Journal of Materials Chemistry C Pub Date: 2020-07-20 DOI: 10.1039/D0TC02577A
Abstract
Robust luminogens with thermally activated delayed fluorescence (TADF) and aggregation-induced emission (AIE) characteristics are desirable for high efficiency, low efficiency roll-off and low-cost organic light-emitting diodes (OLEDs). Derived from the 2,4,5,6-tetra(carbazol-9-yl)-1,3-dicyanobenzene (4CzIPN) framework, two TADF-characterized luminogens, 4CzIPN-MO and 4CzPhIPN-MO, are presented in this paper. Encouragingly, along with the carbazole fragment modification of 4CzIPN by using methoxy groups, an unexpected AIE behavior can be observed as for 4CzPhIPN-MO with the insertion of phenyl-bridges between the carbazole moieties and the central benzene ring. The advantages of the novel designed 4CzPhIPN-MO structure are found to be capable to reduce the injection barrier, suppress nonradiative decay, and increase the solid-state photoluminescence (PL) efficiency.
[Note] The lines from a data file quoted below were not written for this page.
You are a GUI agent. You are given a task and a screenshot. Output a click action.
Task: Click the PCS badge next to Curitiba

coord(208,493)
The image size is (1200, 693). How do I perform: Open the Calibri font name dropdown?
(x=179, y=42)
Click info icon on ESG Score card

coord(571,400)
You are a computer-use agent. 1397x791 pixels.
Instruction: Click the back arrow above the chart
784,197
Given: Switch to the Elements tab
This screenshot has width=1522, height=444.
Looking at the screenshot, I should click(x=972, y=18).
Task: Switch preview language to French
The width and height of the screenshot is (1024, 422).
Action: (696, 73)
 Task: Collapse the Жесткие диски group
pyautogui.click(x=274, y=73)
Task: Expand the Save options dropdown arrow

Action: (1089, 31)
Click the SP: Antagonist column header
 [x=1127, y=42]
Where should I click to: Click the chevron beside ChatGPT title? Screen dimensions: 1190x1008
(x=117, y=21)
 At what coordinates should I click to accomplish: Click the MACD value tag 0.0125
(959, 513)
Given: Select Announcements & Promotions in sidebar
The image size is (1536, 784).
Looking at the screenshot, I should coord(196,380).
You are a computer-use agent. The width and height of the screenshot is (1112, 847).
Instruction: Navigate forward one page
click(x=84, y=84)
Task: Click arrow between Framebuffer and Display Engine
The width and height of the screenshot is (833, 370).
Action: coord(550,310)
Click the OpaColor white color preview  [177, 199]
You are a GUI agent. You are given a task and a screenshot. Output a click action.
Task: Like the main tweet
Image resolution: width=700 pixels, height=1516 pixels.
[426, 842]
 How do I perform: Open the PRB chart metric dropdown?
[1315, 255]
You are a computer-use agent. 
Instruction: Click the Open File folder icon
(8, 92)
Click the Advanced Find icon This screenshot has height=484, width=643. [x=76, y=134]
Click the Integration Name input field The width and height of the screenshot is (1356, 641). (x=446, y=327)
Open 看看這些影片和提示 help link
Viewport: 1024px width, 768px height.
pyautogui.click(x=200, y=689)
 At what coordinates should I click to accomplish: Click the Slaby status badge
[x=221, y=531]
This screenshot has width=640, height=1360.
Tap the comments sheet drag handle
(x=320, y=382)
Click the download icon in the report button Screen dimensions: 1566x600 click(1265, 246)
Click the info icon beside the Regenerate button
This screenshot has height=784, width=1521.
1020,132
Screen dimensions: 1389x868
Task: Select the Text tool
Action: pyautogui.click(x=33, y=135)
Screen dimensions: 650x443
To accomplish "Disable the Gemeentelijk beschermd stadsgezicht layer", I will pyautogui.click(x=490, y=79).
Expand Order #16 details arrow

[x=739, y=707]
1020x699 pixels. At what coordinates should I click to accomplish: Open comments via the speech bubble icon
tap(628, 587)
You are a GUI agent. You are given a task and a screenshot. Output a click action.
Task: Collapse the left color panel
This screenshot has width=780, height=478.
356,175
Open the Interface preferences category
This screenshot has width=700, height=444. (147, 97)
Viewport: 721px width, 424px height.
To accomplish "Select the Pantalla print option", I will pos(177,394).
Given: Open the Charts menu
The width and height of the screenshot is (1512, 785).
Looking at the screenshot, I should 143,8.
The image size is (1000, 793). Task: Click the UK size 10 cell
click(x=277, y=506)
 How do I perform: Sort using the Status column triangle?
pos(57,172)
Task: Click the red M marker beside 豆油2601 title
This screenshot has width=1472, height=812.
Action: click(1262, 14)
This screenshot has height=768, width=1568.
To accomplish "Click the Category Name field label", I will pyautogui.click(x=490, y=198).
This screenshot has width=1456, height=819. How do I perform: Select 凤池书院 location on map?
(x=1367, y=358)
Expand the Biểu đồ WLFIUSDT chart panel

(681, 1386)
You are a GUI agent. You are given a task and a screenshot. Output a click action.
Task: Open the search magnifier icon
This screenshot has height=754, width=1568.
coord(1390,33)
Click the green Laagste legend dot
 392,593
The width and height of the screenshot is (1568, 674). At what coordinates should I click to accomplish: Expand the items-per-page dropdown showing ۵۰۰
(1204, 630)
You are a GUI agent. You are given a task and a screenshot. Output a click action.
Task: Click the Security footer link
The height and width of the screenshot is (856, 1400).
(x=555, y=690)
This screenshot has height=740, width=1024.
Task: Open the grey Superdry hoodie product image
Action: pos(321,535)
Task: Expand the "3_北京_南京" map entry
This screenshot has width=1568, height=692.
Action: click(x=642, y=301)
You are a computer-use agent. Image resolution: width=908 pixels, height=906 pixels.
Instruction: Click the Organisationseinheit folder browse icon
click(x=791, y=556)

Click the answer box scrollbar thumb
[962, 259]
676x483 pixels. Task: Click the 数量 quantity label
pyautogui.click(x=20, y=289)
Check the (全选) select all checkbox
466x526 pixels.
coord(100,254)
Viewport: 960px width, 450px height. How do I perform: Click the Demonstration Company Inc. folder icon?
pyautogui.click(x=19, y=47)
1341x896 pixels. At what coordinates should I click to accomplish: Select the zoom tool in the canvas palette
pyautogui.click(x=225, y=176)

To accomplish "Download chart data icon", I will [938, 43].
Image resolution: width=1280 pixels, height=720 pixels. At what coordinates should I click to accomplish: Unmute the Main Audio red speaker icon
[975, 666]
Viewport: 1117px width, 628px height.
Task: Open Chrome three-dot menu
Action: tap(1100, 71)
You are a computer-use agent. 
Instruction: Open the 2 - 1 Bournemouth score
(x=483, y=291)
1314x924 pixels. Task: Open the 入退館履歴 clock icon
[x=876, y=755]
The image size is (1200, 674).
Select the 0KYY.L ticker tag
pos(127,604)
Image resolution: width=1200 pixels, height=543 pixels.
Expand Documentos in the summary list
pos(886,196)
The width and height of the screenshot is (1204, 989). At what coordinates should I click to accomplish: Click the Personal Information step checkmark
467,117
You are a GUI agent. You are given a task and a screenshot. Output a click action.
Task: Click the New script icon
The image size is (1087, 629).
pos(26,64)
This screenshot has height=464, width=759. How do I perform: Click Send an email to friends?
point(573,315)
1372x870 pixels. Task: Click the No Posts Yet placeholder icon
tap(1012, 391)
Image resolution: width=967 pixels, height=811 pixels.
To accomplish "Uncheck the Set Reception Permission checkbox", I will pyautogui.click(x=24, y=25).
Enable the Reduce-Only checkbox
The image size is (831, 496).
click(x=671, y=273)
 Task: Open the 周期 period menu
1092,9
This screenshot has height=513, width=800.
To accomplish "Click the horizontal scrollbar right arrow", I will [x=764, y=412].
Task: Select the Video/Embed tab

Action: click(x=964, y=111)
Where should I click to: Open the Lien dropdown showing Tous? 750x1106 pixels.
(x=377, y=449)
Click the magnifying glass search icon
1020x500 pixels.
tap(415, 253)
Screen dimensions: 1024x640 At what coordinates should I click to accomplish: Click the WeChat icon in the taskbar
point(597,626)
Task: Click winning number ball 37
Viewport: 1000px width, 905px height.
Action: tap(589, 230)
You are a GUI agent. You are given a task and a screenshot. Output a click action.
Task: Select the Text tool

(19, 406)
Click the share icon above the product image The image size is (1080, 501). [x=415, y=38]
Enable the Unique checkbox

Consequently, the nondoped OLED performs outstandingly with a maximum EQE of 14.5%, and extremely low efficiency roll-off of 3.8% and 3.9%, respectively, at a luminance of 100 and 1000 cd m?2, which is among the best EQE roll-off performance of nondoped solution-processed TADF OLEDs reported so far. This work demonstrates that the manipulation of the molecular topologies is a promising and practical strategy for achieving efficient and stable solution-processed OLEDs.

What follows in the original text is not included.